There’s no question that superheroes are a lucrative bunch. From Spider-Man to The Dark Knight, crime-fighters on the big screen often translate to big bucks at the box office. But how much does it actually cost to be a superhero? To celebrate Superhero Week — and May 4’s all-star blockbuster The Avengers — Hollywood.com delves into the sustainability of our favorite heroes’ super extracurricular activities. Would they have the funds — and good health — to keep up with their secret lifestyles? To kick off the week, we break down Sam Raimi’s 2002 smash hit Spider-Man and discover that along with great responsibility, great power can also come with some great debt.
Name: Peter Parker
Superhero Alias: Spider-Man
Occupation: High school student/freelance photographer
Income: Fluctuates. While Peter (Tobey Maguire) presumably earned no allowance from Aunt May (Rosemary Harris) and Uncle Ben (Cliff Robertson) for household chores and earned a measly $100 for that amateur wrestling tournament (he lost $2900-slash-Uncle Ben’s life in the process), his surprisingly lucrative freelancing gig at the Daily Bugle ($300 per photo or roughly $2100 per week) found him making around $5600 in total that month. Not bad for an 18-year-old.

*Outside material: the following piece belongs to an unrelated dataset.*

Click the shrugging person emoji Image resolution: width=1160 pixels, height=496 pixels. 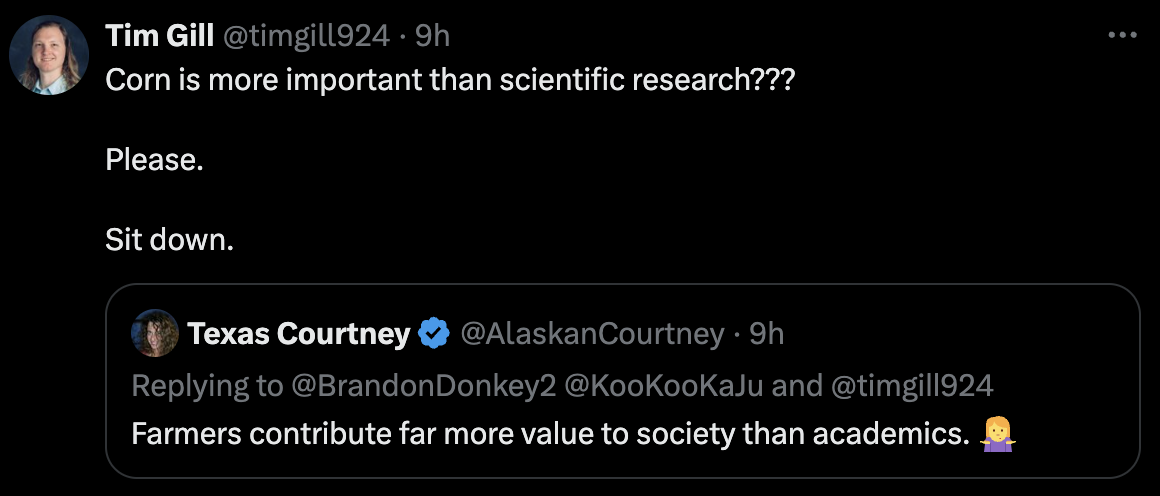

Rent: Scott free! Lived modestly with Uncle Ben and Aunt May in Queens and then presumably lived rent-free thanks in a sweet SoHo loft with Harry Osborne (James Franco.) Rooming with the trust fund baby of an evil scientist has its perks!
Costume: His homemade wrestling outfit featured Spidey-inspired Nikes for $150, a red mask (around $15 on eBay), and your run of-the-mall Hanes male sweatpants and sweatshirt totaling $28.50, bringing his outfit to roughly $193. (A big hit, considering he only won $100 at that botched wrestling match.) As for his professional Spider-Man duds, a trip to Mood for 6 yards of red solid mesh would send him back $72. Tim Gunn would have been so proud. In total, Spidey spent about $265 on his costume/disguise.
Weapons: Again, totally free! This virtually ammo-free superhero is perhaps the most resourceful one, using only the weapons at his disposal, like his slinging spiderwebs. Take that, Batman.
Gadgets: To keep up that freelancing gig (which his editor J. Jonah Jameson wrongfully refers to as “the best thing in the world for a kid your age”), Spidey used a camera like this $429 Nikon.
Damages: While most of the damage caused to the city of New York was actually caused by the Green Goblin’s destructive path, Peter broke a lamp at his Aunt and Uncle’s house. That’s coming out of your allowance, young man! Oh wait…
Transportation: Aside from the occasional subway ride when he’s Peter Parker instead of Spider-Man, the hero gets around the city by climbing walls and jumping from building to building. Hey, those Metrocards are pricey.
Risks: Scads! Considering there’s no health insurance in being a superhero (or a freelancer for that matter), Spider-Man was taking some big risks with his life considering what a physical and emotional toll the job takes. Peter/Spidey never went to the hospital, despite getting bit by a poisonous spider, jumping into a burning building, hitting the side of a building at full force after a failed swing, cutting his arm while trying to hide from Norman Osborne (Willem Dafoe), and a variety of other ER-worthy incidents. Factor in a tragic backstory and an isolating future, and he should have definitely invested in some therapy.
Perks: Sure, there’s no health insurance. But Spidey’s heightened senses means no more glasses, saving him roughly $400 in glasses/contacts/eye exams, and an enviable physique, which means he can cancel his gym membership, around $800 a year in NYC.
Entertainment/Other: Offers to take his unrequited love Mary Jane Watson (Kirsten Dunst) out for $7.84 cheeseburger. (She declines!)
Sustainability: Not great. Between constantly having to change your identity and location (rooming with a guy whose dad you killed will put you back on Craigslist in no time), butting heads with/running from the authority, denying yourself fulfilling personal relationships in the already isolating Manhattan, and living off a freelancers wage can only last so long.
Final calculation: Peter Parker/Spidey saved/earned roughly $6,113.84. Again, not terrible for a youngster with incredible power at his disposal, but none of that money got his Uncle Ben back or Mary Jane in his arms.